** Problem statement **
A verbatim copy of every entry is required. Produce it now.

** Records for the exercise **
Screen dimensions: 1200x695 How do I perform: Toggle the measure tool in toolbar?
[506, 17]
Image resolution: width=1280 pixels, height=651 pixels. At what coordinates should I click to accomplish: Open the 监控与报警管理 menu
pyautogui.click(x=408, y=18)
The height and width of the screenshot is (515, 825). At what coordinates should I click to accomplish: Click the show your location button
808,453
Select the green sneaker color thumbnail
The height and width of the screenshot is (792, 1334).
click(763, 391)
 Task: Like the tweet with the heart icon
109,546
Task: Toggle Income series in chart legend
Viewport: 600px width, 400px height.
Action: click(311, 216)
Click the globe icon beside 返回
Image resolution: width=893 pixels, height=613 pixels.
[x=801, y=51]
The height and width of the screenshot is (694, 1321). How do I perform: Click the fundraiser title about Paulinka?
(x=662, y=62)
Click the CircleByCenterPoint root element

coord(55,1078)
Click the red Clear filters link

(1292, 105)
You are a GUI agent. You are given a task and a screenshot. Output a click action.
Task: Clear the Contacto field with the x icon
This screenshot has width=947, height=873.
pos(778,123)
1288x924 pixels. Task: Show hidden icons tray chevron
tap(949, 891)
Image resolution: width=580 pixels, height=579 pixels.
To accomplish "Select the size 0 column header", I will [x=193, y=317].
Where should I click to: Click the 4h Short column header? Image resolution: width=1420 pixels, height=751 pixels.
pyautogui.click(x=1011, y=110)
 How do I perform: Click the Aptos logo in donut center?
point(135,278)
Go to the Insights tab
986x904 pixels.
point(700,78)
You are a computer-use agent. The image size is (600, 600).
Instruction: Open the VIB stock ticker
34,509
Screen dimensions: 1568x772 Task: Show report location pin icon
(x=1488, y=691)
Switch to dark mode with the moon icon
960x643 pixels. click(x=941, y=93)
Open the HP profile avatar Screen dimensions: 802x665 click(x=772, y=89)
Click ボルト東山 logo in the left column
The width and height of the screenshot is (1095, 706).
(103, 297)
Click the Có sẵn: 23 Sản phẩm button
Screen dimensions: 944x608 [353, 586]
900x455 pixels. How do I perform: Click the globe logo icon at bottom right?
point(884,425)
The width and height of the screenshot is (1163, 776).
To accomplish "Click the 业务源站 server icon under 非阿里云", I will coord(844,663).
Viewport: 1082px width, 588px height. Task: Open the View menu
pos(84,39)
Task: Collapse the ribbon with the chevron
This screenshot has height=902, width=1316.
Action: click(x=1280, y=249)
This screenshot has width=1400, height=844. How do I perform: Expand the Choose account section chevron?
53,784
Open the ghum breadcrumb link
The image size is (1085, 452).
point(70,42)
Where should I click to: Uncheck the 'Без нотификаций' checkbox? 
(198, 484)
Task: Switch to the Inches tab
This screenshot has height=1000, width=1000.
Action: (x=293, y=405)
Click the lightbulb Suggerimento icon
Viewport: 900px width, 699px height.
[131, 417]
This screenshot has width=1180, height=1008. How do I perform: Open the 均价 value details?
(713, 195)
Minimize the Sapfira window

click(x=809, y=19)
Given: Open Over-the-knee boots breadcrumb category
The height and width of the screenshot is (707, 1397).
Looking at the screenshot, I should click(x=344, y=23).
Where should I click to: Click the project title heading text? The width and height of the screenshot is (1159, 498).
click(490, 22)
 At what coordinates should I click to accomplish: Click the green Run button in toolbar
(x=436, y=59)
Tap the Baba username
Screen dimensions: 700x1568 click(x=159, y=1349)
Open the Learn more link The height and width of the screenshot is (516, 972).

** Result of the exercise **
Screen dimensions: 1200x695 How do I perform: Toggle the measure tool in toolbar?
[506, 17]
Image resolution: width=1280 pixels, height=651 pixels. At what coordinates should I click to accomplish: Open the 监控与报警管理 menu
pyautogui.click(x=408, y=18)
The height and width of the screenshot is (515, 825). At what coordinates should I click to accomplish: Click the show your location button
808,453
Select the green sneaker color thumbnail
The height and width of the screenshot is (792, 1334).
click(763, 391)
 Task: Like the tweet with the heart icon
109,546
Task: Toggle Income series in chart legend
Viewport: 600px width, 400px height.
Action: click(311, 216)
Click the globe icon beside 返回
Image resolution: width=893 pixels, height=613 pixels.
[x=801, y=51]
The height and width of the screenshot is (694, 1321). How do I perform: Click the fundraiser title about Paulinka?
(x=662, y=62)
Click the CircleByCenterPoint root element

coord(55,1078)
Click the red Clear filters link

(1292, 105)
You are a GUI agent. You are given a task and a screenshot. Output a click action.
Task: Clear the Contacto field with the x icon
This screenshot has width=947, height=873.
pos(778,123)
1288x924 pixels. Task: Show hidden icons tray chevron
tap(949, 891)
Image resolution: width=580 pixels, height=579 pixels.
To accomplish "Select the size 0 column header", I will [x=193, y=317].
Where should I click to: Click the 4h Short column header? Image resolution: width=1420 pixels, height=751 pixels.
pyautogui.click(x=1011, y=110)
 How do I perform: Click the Aptos logo in donut center?
point(135,278)
Go to the Insights tab
986x904 pixels.
point(700,78)
You are a computer-use agent. The image size is (600, 600).
Instruction: Open the VIB stock ticker
34,509
Screen dimensions: 1568x772 Task: Show report location pin icon
(x=1488, y=691)
Switch to dark mode with the moon icon
960x643 pixels. click(x=941, y=93)
Open the HP profile avatar Screen dimensions: 802x665 click(x=772, y=89)
Click ボルト東山 logo in the left column
The width and height of the screenshot is (1095, 706).
(103, 297)
Click the Có sẵn: 23 Sản phẩm button
Screen dimensions: 944x608 [353, 586]
900x455 pixels. How do I perform: Click the globe logo icon at bottom right?
point(884,425)
The width and height of the screenshot is (1163, 776).
To accomplish "Click the 业务源站 server icon under 非阿里云", I will coord(844,663).
Viewport: 1082px width, 588px height. Task: Open the View menu
pos(84,39)
Task: Collapse the ribbon with the chevron
This screenshot has height=902, width=1316.
Action: click(x=1280, y=249)
This screenshot has width=1400, height=844. How do I perform: Expand the Choose account section chevron?
53,784
Open the ghum breadcrumb link
The image size is (1085, 452).
point(70,42)
Where should I click to: Uncheck the 'Без нотификаций' checkbox? 
(198, 484)
Task: Switch to the Inches tab
This screenshot has height=1000, width=1000.
Action: (x=293, y=405)
Click the lightbulb Suggerimento icon
Viewport: 900px width, 699px height.
[131, 417]
This screenshot has width=1180, height=1008. How do I perform: Open the 均价 value details?
(713, 195)
Minimize the Sapfira window

click(x=809, y=19)
Given: Open Over-the-knee boots breadcrumb category
The height and width of the screenshot is (707, 1397).
Looking at the screenshot, I should click(x=344, y=23).
Where should I click to: Click the project title heading text? The width and height of the screenshot is (1159, 498).
click(490, 22)
 At what coordinates should I click to accomplish: Click the green Run button in toolbar
(x=436, y=59)
Tap the Baba username
Screen dimensions: 700x1568 click(x=159, y=1349)
Open the Learn more link The height and width of the screenshot is (516, 972).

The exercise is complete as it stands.